BEGIN

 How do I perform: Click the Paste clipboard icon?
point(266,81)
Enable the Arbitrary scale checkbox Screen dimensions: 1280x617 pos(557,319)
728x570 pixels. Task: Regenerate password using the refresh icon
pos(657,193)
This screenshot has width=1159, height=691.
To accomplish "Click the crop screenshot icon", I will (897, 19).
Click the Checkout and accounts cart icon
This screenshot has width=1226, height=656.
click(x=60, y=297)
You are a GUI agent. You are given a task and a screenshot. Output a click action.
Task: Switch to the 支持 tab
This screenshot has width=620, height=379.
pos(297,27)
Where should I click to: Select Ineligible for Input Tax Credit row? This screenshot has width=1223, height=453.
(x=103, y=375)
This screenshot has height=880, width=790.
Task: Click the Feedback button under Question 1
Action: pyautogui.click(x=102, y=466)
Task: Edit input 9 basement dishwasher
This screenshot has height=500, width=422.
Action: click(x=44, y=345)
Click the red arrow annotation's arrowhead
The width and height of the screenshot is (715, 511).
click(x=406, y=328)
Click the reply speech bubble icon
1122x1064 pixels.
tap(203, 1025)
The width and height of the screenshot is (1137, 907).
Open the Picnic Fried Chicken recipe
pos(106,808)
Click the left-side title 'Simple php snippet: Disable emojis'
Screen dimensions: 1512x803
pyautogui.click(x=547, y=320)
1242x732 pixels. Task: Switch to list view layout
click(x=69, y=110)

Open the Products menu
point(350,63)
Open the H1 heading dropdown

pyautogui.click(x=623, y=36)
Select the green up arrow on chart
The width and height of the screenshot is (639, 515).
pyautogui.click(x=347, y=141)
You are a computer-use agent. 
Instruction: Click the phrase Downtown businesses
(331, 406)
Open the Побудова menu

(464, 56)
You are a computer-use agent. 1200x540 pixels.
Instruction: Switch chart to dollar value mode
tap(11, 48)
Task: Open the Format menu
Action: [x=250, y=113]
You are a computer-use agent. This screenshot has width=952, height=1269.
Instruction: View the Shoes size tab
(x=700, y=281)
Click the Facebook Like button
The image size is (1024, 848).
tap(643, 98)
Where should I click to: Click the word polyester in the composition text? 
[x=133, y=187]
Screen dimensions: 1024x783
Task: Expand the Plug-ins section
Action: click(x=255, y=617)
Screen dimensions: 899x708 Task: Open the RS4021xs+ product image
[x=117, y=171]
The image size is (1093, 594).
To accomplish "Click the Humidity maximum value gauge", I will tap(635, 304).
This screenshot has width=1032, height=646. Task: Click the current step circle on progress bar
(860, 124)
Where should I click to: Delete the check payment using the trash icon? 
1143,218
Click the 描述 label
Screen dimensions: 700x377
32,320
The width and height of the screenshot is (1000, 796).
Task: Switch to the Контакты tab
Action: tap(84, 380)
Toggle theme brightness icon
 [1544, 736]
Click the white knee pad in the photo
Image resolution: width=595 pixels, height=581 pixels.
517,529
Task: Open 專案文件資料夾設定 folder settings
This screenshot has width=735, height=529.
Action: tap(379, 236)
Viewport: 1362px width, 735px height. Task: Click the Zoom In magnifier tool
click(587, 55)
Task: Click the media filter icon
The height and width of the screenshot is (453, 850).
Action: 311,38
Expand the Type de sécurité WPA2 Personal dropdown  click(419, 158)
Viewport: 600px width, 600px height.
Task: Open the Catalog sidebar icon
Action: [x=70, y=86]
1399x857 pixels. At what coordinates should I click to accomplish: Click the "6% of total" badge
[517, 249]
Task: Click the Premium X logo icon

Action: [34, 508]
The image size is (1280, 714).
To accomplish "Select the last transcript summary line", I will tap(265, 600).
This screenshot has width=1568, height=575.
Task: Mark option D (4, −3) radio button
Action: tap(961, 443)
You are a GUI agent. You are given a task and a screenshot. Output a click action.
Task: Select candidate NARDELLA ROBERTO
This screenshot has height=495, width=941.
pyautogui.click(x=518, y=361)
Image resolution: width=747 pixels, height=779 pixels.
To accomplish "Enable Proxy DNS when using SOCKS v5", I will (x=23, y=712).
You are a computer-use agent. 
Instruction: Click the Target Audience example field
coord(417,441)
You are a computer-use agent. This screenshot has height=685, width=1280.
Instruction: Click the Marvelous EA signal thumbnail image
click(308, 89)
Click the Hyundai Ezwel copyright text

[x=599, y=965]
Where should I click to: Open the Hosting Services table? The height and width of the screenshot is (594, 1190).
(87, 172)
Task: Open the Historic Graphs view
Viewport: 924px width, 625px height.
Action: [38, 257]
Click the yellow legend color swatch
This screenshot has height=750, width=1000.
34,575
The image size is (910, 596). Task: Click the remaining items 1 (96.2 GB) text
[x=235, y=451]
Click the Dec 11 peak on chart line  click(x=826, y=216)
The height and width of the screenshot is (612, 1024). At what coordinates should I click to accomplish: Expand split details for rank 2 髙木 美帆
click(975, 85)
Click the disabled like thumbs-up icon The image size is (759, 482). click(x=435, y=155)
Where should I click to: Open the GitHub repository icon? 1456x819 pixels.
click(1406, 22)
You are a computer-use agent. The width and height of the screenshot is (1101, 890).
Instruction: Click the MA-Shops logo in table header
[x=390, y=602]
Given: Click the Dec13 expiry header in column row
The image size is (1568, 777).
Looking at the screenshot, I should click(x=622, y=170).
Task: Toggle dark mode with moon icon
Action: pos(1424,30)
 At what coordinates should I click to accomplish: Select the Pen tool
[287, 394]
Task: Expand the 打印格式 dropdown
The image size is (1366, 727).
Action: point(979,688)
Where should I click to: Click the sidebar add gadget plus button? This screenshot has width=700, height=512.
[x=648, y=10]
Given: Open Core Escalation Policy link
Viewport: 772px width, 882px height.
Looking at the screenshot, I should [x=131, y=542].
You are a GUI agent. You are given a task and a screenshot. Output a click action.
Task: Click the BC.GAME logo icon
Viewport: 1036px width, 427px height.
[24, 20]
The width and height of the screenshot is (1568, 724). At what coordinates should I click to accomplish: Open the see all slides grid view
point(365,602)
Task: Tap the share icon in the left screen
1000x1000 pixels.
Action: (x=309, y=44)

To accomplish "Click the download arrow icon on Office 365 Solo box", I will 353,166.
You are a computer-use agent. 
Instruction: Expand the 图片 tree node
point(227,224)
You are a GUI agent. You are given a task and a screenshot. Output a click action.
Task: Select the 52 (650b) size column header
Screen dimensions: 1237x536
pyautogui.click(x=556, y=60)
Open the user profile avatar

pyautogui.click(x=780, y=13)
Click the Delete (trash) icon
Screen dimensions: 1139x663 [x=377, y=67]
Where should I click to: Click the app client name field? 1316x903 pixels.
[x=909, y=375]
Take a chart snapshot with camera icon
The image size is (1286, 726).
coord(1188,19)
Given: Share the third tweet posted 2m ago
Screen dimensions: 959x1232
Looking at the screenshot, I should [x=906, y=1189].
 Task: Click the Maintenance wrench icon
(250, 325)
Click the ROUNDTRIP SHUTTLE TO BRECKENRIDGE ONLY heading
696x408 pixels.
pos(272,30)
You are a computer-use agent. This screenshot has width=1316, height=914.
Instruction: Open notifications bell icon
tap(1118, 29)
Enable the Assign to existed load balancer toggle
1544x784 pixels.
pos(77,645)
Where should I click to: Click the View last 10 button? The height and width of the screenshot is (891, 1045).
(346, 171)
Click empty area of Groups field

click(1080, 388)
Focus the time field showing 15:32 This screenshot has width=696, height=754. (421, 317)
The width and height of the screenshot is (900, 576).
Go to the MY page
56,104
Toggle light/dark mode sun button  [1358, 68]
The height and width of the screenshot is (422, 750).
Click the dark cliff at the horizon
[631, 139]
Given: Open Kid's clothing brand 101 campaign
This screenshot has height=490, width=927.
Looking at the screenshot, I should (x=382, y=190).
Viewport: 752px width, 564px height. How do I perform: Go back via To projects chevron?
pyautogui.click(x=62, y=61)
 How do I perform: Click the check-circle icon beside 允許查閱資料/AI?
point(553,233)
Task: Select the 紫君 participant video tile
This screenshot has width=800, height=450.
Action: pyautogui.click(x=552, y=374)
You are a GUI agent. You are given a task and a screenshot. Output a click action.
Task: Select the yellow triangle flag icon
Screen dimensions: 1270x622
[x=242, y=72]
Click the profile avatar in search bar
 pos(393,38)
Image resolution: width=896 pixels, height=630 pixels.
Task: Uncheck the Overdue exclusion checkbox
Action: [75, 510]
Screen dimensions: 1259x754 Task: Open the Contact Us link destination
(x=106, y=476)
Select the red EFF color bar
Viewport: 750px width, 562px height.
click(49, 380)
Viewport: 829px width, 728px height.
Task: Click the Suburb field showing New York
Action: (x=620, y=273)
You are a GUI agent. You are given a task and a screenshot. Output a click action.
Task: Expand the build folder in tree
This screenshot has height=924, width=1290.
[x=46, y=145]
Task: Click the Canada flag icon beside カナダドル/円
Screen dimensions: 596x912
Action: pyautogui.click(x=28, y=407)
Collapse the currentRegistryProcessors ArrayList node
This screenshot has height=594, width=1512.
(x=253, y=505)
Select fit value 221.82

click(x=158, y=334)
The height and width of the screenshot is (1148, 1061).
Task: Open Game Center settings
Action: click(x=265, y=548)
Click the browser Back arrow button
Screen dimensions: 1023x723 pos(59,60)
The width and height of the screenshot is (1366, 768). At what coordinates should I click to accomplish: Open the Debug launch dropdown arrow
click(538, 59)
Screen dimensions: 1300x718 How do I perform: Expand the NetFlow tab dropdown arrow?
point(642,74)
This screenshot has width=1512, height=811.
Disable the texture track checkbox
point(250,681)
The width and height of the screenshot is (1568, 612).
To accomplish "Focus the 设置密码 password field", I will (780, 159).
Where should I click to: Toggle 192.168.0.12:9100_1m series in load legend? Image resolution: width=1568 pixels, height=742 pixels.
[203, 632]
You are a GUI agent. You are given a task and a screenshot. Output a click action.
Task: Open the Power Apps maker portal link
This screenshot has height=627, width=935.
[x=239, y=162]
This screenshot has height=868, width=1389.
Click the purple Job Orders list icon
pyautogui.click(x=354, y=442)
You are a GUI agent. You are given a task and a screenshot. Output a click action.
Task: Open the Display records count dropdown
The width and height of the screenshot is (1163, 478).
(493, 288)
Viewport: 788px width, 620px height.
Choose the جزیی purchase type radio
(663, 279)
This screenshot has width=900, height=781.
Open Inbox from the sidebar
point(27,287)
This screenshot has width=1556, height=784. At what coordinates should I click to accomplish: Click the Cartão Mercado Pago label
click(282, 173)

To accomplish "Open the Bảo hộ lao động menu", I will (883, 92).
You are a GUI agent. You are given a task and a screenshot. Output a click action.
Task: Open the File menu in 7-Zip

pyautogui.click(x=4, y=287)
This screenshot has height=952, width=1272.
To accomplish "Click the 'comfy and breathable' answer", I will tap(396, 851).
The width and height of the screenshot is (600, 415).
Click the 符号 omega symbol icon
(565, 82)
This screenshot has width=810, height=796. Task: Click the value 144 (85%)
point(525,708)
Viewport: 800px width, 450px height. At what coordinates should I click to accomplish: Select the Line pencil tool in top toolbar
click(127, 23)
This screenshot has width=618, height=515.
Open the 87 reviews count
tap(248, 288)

END

WORK TASK » Please return the lines above that run from the line containing "Task: Open the Display records count dropdown" to the line containing "This screenshot has width=900, height=781.", inclusive, exactly and with no other lines.

ANSWER AREA »
Task: Open the Display records count dropdown
The width and height of the screenshot is (1163, 478).
(493, 288)
Viewport: 788px width, 620px height.
Choose the جزیی purchase type radio
(663, 279)
This screenshot has width=900, height=781.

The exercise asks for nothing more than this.